Two Jehovah's Witnesses with ? 5 year old child at the door
Husband usually refuses to engage in any way with them. This time he pointed out that it was against the law to proselytise with a child aged less than 12. I do not know if that was true but they left pretty quickly before he should phone the police as he suggested he might.... we have had no further visits from their band

Photocrazy Sat 13-Jul-19 14:10:29

Like Bonnie, I answer the door and tell them that we belong to the Church in our village and then they go away.

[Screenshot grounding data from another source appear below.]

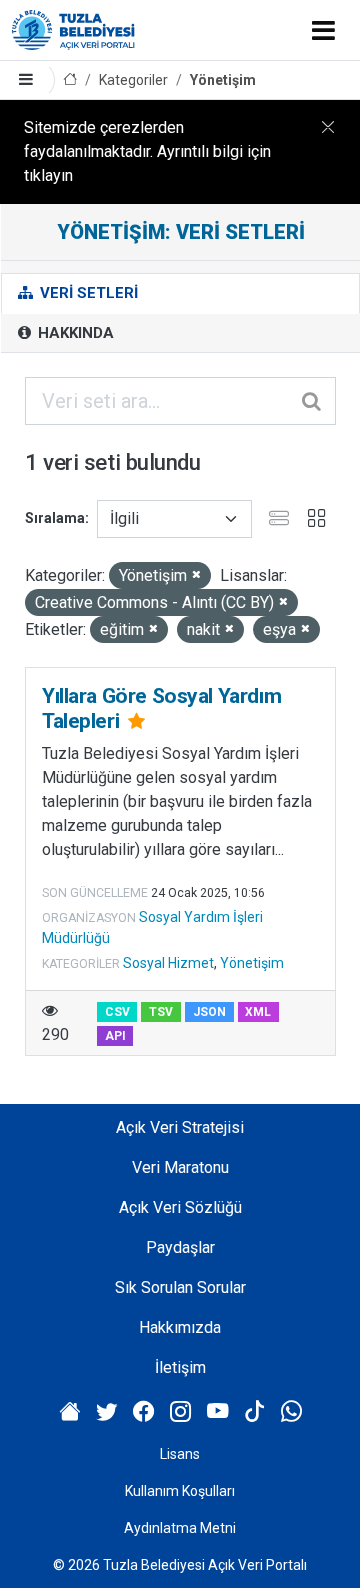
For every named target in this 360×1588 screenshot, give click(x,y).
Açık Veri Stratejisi (180, 1127)
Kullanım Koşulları (180, 1491)
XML (258, 1012)
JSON (209, 1012)
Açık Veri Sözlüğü (180, 1207)
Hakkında (74, 333)
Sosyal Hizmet (168, 963)
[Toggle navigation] (323, 30)
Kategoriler (133, 80)
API (115, 1036)
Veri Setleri (87, 293)
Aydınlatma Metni (180, 1528)
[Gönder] (313, 401)
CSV (117, 1012)
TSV (161, 1012)
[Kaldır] (196, 575)
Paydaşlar (180, 1247)
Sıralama (55, 518)
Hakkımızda (180, 1327)
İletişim (180, 1367)
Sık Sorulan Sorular (180, 1287)
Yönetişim (223, 80)
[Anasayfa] (70, 80)
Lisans (180, 1454)
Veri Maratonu (180, 1167)
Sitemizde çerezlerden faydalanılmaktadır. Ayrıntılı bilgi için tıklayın (147, 151)
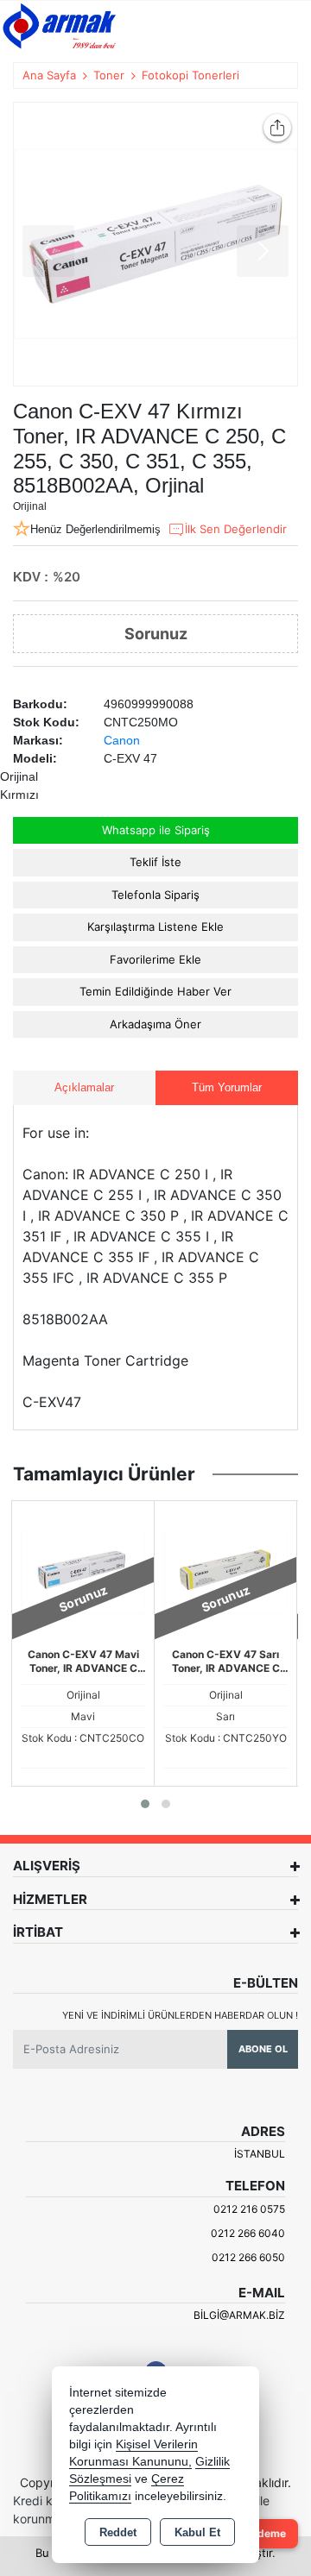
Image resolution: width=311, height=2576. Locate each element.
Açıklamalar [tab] (84, 1087)
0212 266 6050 (248, 2257)
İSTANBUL (259, 2153)
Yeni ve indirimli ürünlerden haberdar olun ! (180, 2015)
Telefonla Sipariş (155, 895)
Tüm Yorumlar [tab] (227, 1087)
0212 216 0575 (249, 2208)
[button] (145, 1804)
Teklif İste (155, 862)
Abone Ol (263, 2049)
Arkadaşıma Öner (155, 1024)
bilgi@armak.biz (239, 2315)
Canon (122, 740)
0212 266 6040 (248, 2233)
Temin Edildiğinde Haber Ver (155, 991)
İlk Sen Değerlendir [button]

grandtanteJE65 Sat 13-Jul-19 14:44:36

You are not being rude, telling callers like these that you are not interested in whatever they are selling, or their religious or political views.

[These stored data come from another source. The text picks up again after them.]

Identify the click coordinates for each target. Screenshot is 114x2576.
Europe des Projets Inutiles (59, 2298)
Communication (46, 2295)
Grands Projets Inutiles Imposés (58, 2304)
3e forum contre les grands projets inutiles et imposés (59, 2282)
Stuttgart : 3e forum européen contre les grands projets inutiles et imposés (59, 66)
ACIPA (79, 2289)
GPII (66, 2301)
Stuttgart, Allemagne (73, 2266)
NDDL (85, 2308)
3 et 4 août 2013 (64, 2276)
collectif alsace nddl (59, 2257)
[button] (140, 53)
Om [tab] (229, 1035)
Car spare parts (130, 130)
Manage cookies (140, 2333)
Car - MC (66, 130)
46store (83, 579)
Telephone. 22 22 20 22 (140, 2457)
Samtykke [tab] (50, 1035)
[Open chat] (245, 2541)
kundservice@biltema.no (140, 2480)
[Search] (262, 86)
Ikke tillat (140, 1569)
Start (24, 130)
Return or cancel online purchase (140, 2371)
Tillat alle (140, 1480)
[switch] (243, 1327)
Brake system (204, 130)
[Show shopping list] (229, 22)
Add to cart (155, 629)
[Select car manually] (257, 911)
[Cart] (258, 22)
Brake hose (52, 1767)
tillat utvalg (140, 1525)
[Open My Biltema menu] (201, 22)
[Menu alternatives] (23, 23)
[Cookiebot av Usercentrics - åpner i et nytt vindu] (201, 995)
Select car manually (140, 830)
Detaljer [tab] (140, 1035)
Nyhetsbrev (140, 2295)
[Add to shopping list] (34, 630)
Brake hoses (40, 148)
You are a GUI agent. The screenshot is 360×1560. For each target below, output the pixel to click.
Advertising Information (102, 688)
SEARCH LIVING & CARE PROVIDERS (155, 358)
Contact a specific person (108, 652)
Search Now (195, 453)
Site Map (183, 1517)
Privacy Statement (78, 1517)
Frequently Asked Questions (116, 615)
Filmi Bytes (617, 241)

You have a sign on your door, which they chose to ignore, so don't worry any more about it. I have found that I often have to be ruder than I would like to be understood at all by cold callers, either at the door or on the phone.

There is one, and only one, very good way of getting rid of Jehovah's Witnesses, or Mormons. Do as I, open the door, smile and tell them you are a practising Catholic, then close the door.

If any of you happen to be observant Jews , that will work as well, at least it did for a friend of mine.

SandraF Sat 13-Jul-19 14:51:18

One of the worst behaved children in the primary school where was I was the headteacher came from a JW family. His language was foul, unusual for the area, and I was always convinced he had been going round people's houses with his family and had heard that language from householders trying to get them to go away.

Lazigirl Sat 13-Jul-19 15:15:25

I agree vickymeldrew. As to sellers at the door I feel quite sorry for some of them. A friend's grandson was unemployed and had to take a job as a double glazing salesman. It was awful, they were dropped in a strange area, out all day in all weathers and were paid a pittance if they didn't achieve any contacts. He left as soon as he could. I therefore try to be kind to sellers when I refuse them.

Diane227 Sat 13-Jul-19 15:36:32

My daughter arrived on my doorstep at the same time as two people rang the doorbell. She asked if she could help them. One told her no one had answered. She asked who they were and they said JW,s . My daughter replied, well I expect thats why my mother isnt opening the door then. She said they didnt look too pleased. LOL

oldgaijin Sat 13-Jul-19 15:44:03

I ask them if they can read, pointing to the signs on the door and if they don’t read them, say that my taxpayer’s contribution to their education has been totally wasted. Then I tell them to bugger off...it also works on SNP canvassers.